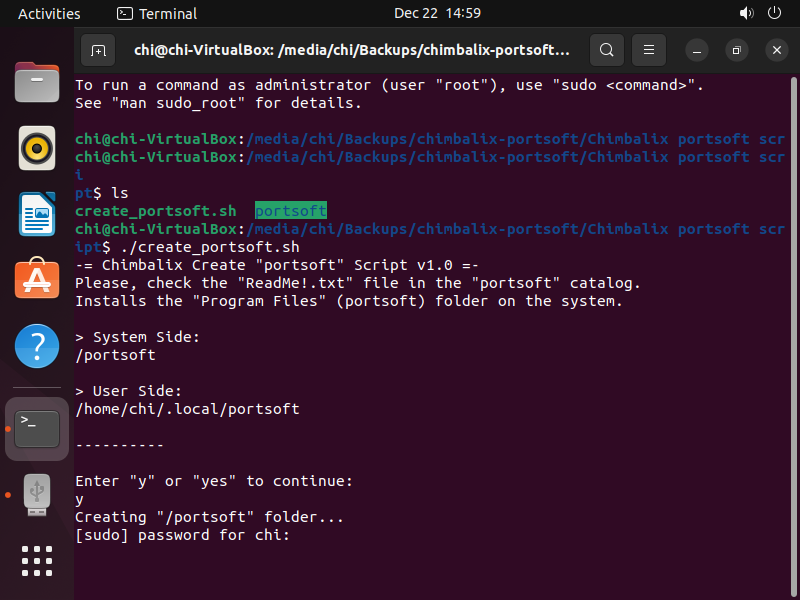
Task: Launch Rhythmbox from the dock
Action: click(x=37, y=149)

══════════════════════════════

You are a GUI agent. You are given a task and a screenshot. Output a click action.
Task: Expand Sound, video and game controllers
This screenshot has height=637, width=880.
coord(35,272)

══════════════════════════════

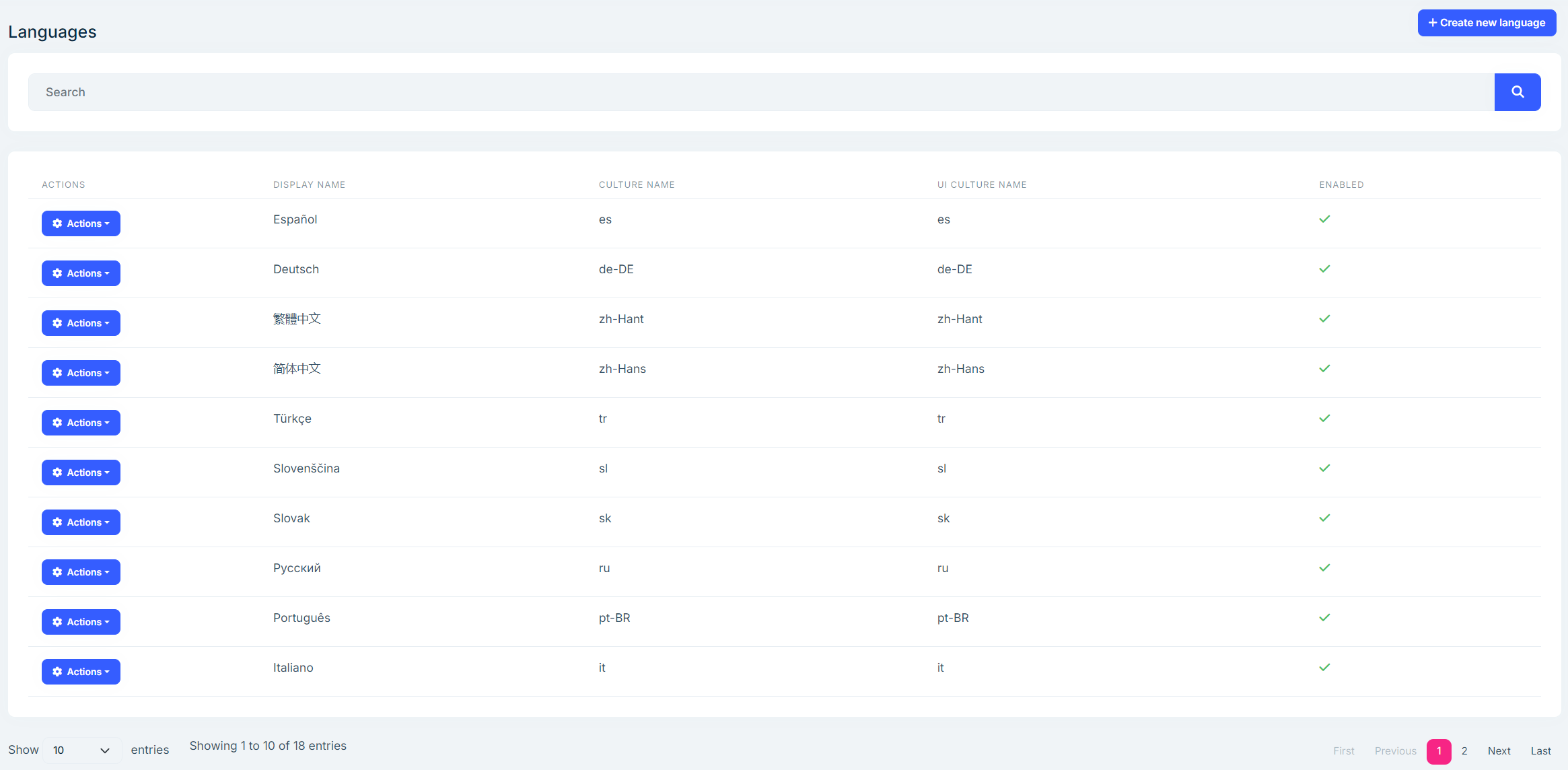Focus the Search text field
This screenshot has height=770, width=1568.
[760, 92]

══════════════════════════════

**Task directions:**
Transcribe, without any changes, the items between the line holding "You are a GUI" and the line holding "coord(35,272)", inclusive.

**Correct output:**
You are a GUI agent. You are given a task and a screenshot. Output a click action.
Task: Expand Sound, video and game controllers
This screenshot has height=637, width=880.
coord(35,272)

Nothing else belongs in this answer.